━━━━━ Provided information

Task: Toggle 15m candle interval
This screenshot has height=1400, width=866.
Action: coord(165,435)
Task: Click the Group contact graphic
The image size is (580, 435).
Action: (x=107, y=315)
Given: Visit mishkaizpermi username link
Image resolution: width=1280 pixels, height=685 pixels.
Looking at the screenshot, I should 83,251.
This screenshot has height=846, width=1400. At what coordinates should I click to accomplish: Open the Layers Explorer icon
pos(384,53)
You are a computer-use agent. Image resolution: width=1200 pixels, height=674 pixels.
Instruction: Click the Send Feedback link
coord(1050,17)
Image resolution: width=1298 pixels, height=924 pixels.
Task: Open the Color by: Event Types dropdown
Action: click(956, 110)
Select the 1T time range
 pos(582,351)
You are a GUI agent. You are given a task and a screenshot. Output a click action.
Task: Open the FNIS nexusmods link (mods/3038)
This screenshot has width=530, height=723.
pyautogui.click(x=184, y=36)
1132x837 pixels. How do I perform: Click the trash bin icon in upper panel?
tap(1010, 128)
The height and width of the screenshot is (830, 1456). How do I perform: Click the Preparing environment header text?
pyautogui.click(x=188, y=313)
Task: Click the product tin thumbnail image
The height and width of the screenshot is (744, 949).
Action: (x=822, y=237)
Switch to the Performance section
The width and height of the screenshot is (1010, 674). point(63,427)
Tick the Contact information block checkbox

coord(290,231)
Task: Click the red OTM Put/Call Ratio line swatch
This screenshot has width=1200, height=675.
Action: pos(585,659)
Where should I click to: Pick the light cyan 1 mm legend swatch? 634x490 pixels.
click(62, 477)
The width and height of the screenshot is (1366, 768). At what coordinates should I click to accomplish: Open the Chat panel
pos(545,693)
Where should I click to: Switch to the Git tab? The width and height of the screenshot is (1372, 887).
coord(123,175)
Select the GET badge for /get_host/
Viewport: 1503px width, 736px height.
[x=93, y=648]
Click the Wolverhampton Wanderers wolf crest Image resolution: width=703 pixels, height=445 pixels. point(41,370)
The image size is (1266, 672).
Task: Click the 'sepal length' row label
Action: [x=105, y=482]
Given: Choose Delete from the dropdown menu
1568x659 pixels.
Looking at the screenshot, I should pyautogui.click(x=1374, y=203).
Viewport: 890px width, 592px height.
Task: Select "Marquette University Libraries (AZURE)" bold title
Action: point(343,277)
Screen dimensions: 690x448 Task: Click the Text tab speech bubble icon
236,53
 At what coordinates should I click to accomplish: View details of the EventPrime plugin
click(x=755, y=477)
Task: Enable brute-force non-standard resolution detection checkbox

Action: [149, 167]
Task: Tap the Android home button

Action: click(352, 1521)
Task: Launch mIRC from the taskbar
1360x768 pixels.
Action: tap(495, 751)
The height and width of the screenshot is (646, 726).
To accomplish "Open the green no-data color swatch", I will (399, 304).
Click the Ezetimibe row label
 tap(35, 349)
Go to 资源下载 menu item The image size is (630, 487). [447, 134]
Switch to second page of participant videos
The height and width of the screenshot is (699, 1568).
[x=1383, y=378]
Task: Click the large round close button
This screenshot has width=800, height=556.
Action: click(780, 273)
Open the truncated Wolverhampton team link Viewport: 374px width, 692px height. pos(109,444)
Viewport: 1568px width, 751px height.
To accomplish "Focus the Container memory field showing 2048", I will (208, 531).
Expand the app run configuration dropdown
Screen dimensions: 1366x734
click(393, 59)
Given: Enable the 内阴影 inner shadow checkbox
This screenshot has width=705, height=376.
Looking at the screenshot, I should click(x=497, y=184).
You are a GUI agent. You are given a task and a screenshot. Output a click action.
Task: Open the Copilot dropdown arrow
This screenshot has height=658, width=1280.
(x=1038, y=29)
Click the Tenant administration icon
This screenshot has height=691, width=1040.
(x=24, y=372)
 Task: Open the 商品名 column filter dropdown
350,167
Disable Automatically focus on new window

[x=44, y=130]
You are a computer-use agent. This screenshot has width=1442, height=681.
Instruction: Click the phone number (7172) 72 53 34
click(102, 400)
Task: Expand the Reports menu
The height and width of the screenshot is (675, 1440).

━━━━━━━━━━

§ **Directions**:
Copy the entries word for word, beginning at the line that contains "Tick the Contact information block checkbox" and stopping after the line that contains "Go to 资源下载 menu".

§ **Response**:
Tick the Contact information block checkbox

coord(290,231)
Task: Click the red OTM Put/Call Ratio line swatch
This screenshot has width=1200, height=675.
Action: pos(585,659)
Where should I click to: Pick the light cyan 1 mm legend swatch? 634x490 pixels.
click(62, 477)
The width and height of the screenshot is (1366, 768). At what coordinates should I click to accomplish: Open the Chat panel
pos(545,693)
Where should I click to: Switch to the Git tab? The width and height of the screenshot is (1372, 887).
coord(123,175)
Select the GET badge for /get_host/
Viewport: 1503px width, 736px height.
[x=93, y=648]
Click the Wolverhampton Wanderers wolf crest Image resolution: width=703 pixels, height=445 pixels. point(41,370)
The image size is (1266, 672).
Task: Click the 'sepal length' row label
Action: [x=105, y=482]
Given: Choose Delete from the dropdown menu
1568x659 pixels.
Looking at the screenshot, I should pyautogui.click(x=1374, y=203).
Viewport: 890px width, 592px height.
Task: Select "Marquette University Libraries (AZURE)" bold title
Action: point(343,277)
Screen dimensions: 690x448 Task: Click the Text tab speech bubble icon
236,53
 At what coordinates should I click to accomplish: View details of the EventPrime plugin
click(x=755, y=477)
Task: Enable brute-force non-standard resolution detection checkbox

Action: [149, 167]
Task: Tap the Android home button

Action: click(352, 1521)
Task: Launch mIRC from the taskbar
1360x768 pixels.
Action: tap(495, 751)
The height and width of the screenshot is (646, 726).
To accomplish "Open the green no-data color swatch", I will (399, 304).
Click the Ezetimibe row label
 tap(35, 349)
Go to 资源下载 menu item The image size is (630, 487). [447, 134]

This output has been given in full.